Even after 3 hours at the airport, we still took off in darkness.

I can't believe it, but my trip is finally here.  I had a great last evening in Phoenix with my book club friends.  Stacey and Steven graciously hosted a special seder to mark the first day of Passover, and I always appreciate their willingness to share their traditions.  I'm not sure any of my contributions to the book discussion made any sense, as I was in an altered state of anxiety-induced consciousness.  But it was a wonderful way to be sent off into the biggest adventure I've tackled in my life in a very long time.

Just a word of warning : do not trust the Super Shuttle math at all times, especially when your flight leaves at 5am.  My "window" was supposed to be 2:30-2:45am, but I live 5 minutes from the airport.  My driver was bored (imagine that - it was the middle of the night), and arrived a full 10 minutes early.  He was knocking on my door at 2:20am.  I made him wait (I needed every single minute) but when we did arrive at the airport, it was 2:40 and no one was working yet.  

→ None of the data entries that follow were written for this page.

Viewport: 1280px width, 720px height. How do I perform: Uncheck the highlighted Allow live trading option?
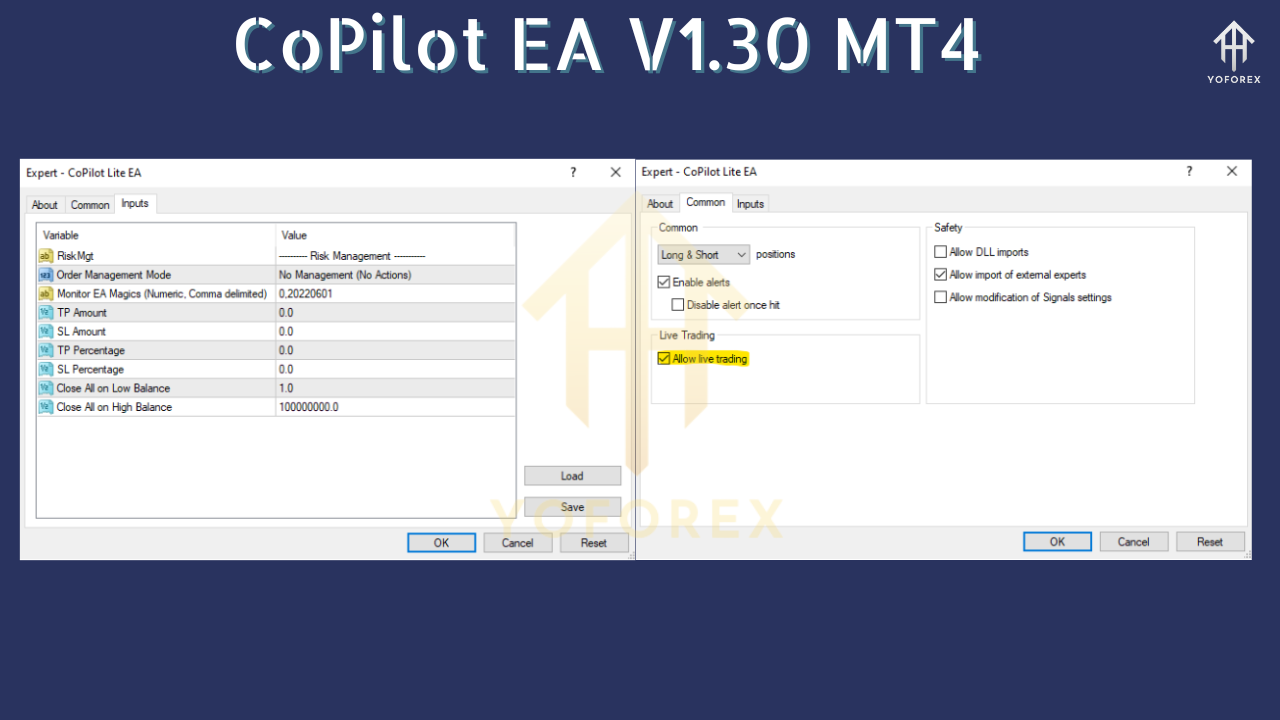(664, 358)
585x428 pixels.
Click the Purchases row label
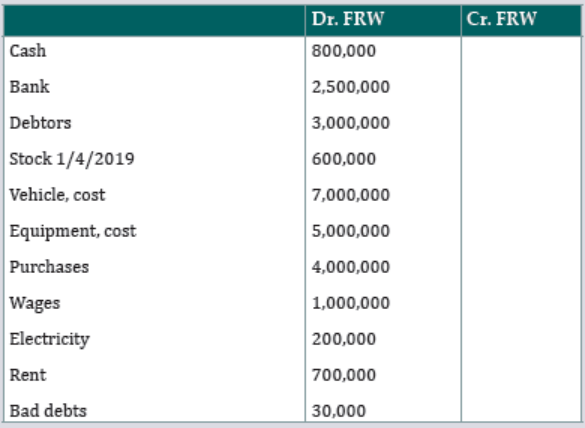tap(49, 267)
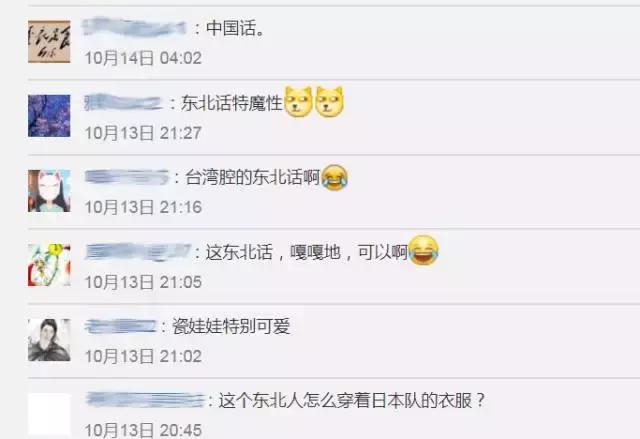Click the second doge emoji after 东北话特魔性
640x439 pixels.
click(329, 102)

Public service: the United counter crew doesn't start working until after 3am
I spent a lovely 3 hours at the airport, pining for coffee, and making friends with my fellow passengers.  After a late arriving crew and some mechanical problems, we left about an hour late.  I'm now typing this up in the tranquil confines of the United Club in the International Terminal at the San Francisco Airport.

I had a interesting experience on the flight, one my parents would no doubt attribute to God's grace.  I fell asleep listening to my iPod on shuffle, and after an hour or so I woke up to the rousing RENT finale.  As I became conscious the chorus rang through my brain:  "There's only this - forget regret or life is yours to miss - no other road, no other way - no day but today."  Those words struck me to the very core of my being - I tried very hard to hold back the tears that immediately sprang to my eyes.  I've been so worried about whether or not this was the right choice; whether or not I could travel across the world on my own.  But progress is never made without taking risk, and when would I ever do this, if not today.

So I'm leaving soon (in 3 hours) heading to Beijing, and as I do so, I am filled with gratitude for the love, support, encouragement I've received from my colleagues, friends and family.  Several of them even made kiva-like investments to support me as I equipped myself with supplies and entertainment.  I could never tackle this without all of you.

1 comment:

  1. Jennie I am so thrilled for this adventure you are embarking upon. You will be GREAT on your own, use Google Translate as needed :) and remember that YOU are amazing! Can't wait to hear from you soon. Get those 10,000 steps in girl.